Когда они свернули на Конингстраат, к седлу прицепилась какая-то листовка. Это оказался вкривь и вкось отпечатанный на грязной бумажке пасквиль под названием «Убогое ложе Флоры». Анонимный автор сравнивал тюльпаны с древнеримскими шлюхами, переходившими из рук в руки, а плохонькая гравюра рядом с текстом изображала богиню Флору — «первую из оных, имевшую обыкновение продаваться тому, кто больше заплатит, так что ни один мужчина не мог удержать ее надолго». Флора, сидя в тележке, одной рукой держала рог изобилия, откуда сыпались тюльпаны, другой — размахивала тремя цветками самых дорогих сортов: General Bol, Admiral Van Horn и Semper Augustus. Двое ее спутников, наряженные в дурацкие колпаки с цветочными султанами, — автор пасквиля наградил этих паяцев прозвищами «Всехватай» и «Безнадежд», — распевали песни и пили вино.
Деруик с отвращением смял листовку.
— На сегодня мне уже хватит огорчений, сестричка. Вернемся поскорее домой…

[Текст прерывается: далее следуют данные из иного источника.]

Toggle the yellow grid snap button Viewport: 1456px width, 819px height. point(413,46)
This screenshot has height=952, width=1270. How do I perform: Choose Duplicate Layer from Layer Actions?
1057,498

Увы! Здесь их ждал сюрприз другого рода, но тоже неприятный, причем Яспер и Харриет, как вскоре выяснилось, ничего не видели и не слышали, хотя никуда за ворота и не выходили. Как бы там ни было, пока Виллем с Петрой отсутствовали, кто-то прибил к двери судебное уведомление, где всем обитателям дома, «расположенного на углу Крёйстраат и Гронмаркт», предписывалось выехать «со всей обстановкой, съестными припасами и утварью» не позднее «ночи накануне Святого Марселена», то есть на сборы, как подсчитали братья и сестры, им было выделено всего четыре дня. В других бумагах, наколотых на тот же гвоздь, перечислялись кары и взыскания, какие могут быть наложены на нарушителей. Содержание всех этих сплошь покрытых разнообразными штемпелями и отягощенных печатями документов сводилось к одному: если воспользоваться красивой формулировкой составителя судебного уведомления — Деруикам предписывалось «освободить земли и жилье, принадлежащие господину Паулюсу ван Берестейну, поверенному, лейтенанту стрелковой роты Святого Адриана, ректору Харлемской латинской школы, заместителю бургомистра в указанном городе».